Document extract>
— Begin —

Switching from drums to vibraphone Johnny toured with organist Hiram “Boots” Johnson in 1955 and then formed his first group in 1957 with saxophonist Boots Johnson, organist Milton Harris and drummer William “Peppy” Hinnant. He so impressed Grammy winning producer Orrin Keepnews who signed him to his Jazzland label in 1960.
Known for his great hand speed and showmanship, Lytle was also a songwriter, penning many of his own hits, including “The Loop,” “The Man,” “Lela,” “Selim” (honoring Miles Davis), and the jazz classic “The Village Caller”. He recorded more than 30 albums for various jazz labels including Tuba, Jazzland, Solid State and Muse. Throughout his career he performed and recorded with a host of jazz greats including Louis Armstrong, Lionel Hampton, Miles Davis, Nancy Wilson, Bobby Timmons and Roy Ayers.

— End —

Information supplied>
— Begin —

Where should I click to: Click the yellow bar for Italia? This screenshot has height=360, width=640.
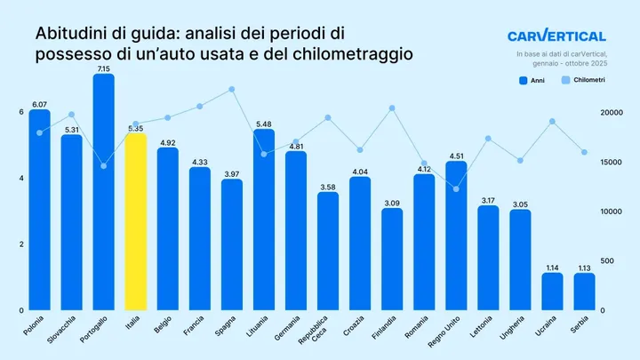[x=135, y=222]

— End —

Goal 1>
In the passage about vibraphonist Johnny Lytle, whom does the song "Selim" honor?
Goal 2>
Continue the passage about vibraphonist Johnny Lytle, starting after its final sentence.

Expected output 1>
Miles Davis.

Expected output 2>
Johnny never recorded with any of the major record labels fearing loss of control of his music and creative development, thus never gaining the status of a jazz icon like some of his peers, but finding success early in his career with chart-topping albums like A Groove, The Loop, and Moonchild. Nicknamed “Fast Hands,” he always kept an audience’s attention, was popular on the jazz circuit and built a respectable catalog of music with recordings in the ’70s,’80s and ’90s. Johnny toured throughout the U.S. and Europe, with his last performance one month before his passing on December 15, 1995 in his hometown of Springfield. The street where the vibraphonist and drummer used to live was renamed Johnny Lytle Avenue in his honor.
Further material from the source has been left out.